WORK TASK: Beginning with the line that has "The height and width of the screenshot is (850, 1400)." in it, transcribe the listing exactly through its final line, and add nothing.

____

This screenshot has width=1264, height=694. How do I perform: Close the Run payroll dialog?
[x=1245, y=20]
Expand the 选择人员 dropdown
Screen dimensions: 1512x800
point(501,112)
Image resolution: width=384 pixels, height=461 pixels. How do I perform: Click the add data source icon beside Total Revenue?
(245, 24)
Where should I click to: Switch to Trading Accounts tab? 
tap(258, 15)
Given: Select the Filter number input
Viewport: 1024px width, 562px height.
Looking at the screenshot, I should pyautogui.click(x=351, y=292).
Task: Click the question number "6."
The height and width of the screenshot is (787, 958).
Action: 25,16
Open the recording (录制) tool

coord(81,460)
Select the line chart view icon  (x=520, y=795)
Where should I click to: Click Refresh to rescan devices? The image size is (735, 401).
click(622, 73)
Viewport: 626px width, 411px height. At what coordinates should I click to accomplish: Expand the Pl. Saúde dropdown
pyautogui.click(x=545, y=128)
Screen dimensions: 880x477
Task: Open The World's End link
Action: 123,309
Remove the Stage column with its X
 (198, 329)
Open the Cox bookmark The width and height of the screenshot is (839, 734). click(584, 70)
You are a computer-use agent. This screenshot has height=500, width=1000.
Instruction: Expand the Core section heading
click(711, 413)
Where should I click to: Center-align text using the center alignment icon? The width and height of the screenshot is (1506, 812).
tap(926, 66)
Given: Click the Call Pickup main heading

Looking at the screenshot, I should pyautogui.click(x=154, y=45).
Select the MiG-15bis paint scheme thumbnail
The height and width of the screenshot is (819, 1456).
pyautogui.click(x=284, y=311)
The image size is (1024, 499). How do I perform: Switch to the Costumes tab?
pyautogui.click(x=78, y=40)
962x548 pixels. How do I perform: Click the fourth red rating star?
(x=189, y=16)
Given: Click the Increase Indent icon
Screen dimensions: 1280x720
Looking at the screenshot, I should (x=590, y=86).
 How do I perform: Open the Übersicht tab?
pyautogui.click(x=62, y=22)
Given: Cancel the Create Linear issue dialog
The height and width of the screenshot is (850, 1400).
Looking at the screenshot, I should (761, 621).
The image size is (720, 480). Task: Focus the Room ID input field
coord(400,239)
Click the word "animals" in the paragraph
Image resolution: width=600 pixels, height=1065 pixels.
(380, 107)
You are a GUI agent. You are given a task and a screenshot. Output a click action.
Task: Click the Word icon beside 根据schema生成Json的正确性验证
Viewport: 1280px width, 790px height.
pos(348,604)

____

YOUR SOLUTION:
The height and width of the screenshot is (850, 1400).
Looking at the screenshot, I should (761, 621).
The image size is (720, 480). Task: Focus the Room ID input field
coord(400,239)
Click the word "animals" in the paragraph
Image resolution: width=600 pixels, height=1065 pixels.
(380, 107)
You are a GUI agent. You are given a task and a screenshot. Output a click action.
Task: Click the Word icon beside 根据schema生成Json的正确性验证
Viewport: 1280px width, 790px height.
pos(348,604)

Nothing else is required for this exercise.